Brief »
Return the material verbatim, starting at the line containing "Click the second VMwareTools folder icon" and running through the last line of the material, both ends included. Leave the pictures out of your answer.

===== Given information

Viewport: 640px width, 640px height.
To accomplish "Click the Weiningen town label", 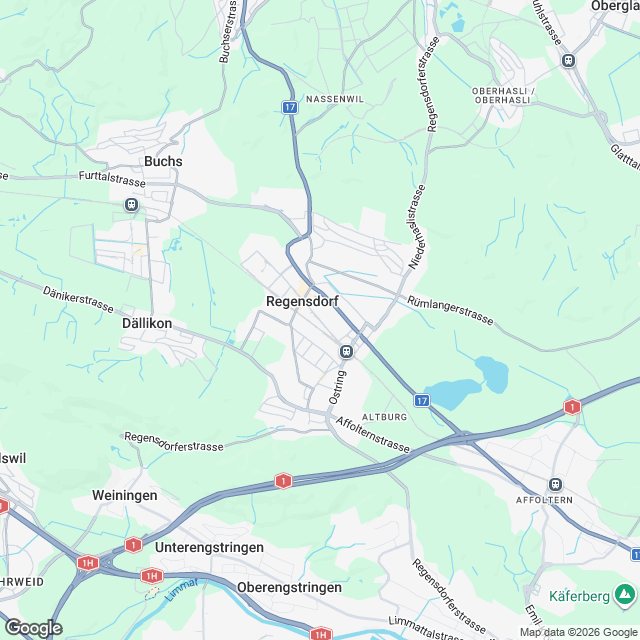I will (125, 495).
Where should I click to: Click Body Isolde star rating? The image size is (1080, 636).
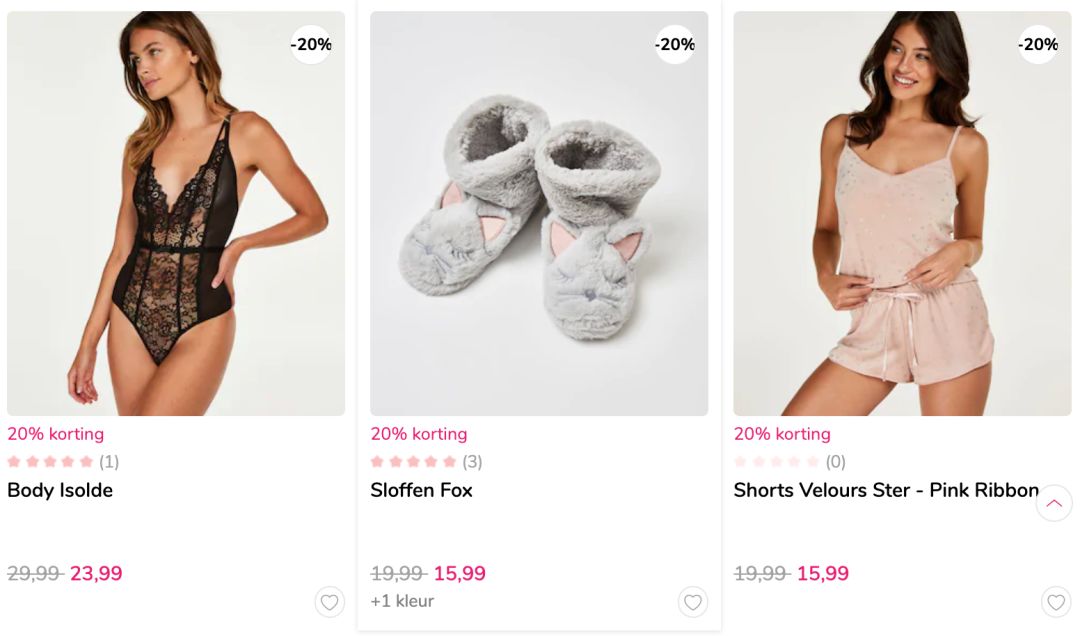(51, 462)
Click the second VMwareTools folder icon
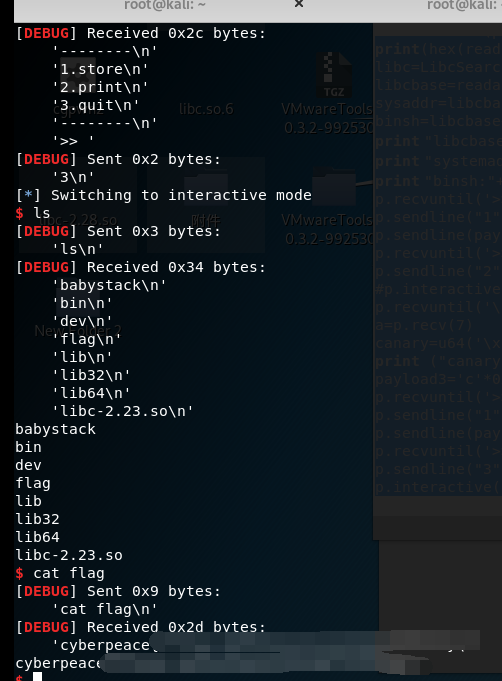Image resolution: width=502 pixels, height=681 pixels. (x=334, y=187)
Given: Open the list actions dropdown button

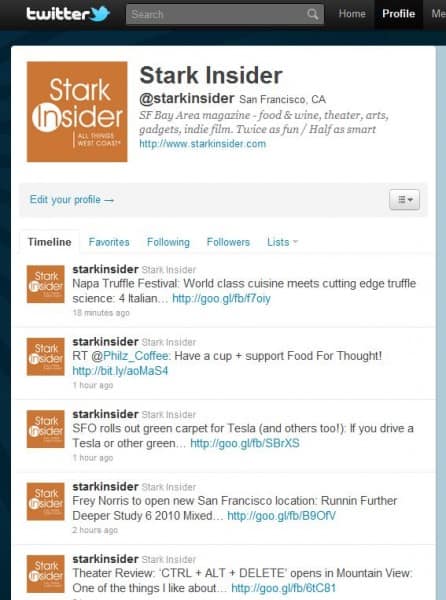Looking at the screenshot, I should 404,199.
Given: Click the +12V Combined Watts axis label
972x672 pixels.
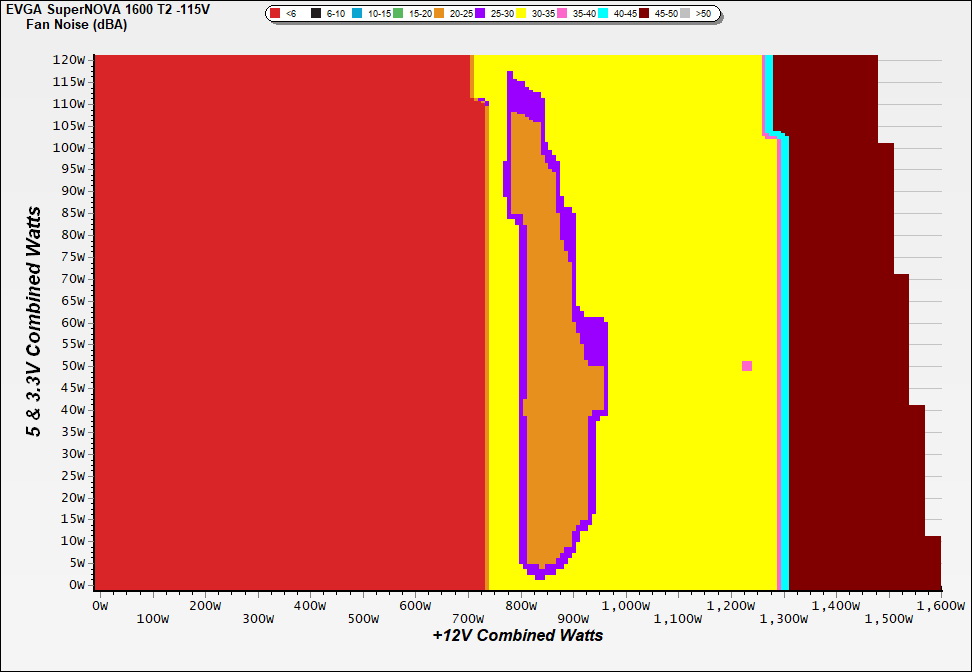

==========

Solution to the exercise »
Click the second VMwareTools folder icon
Image resolution: width=502 pixels, height=681 pixels. (x=334, y=187)
Given: Open the list actions dropdown button

Looking at the screenshot, I should 404,199.
Given: Click the +12V Combined Watts axis label
972x672 pixels.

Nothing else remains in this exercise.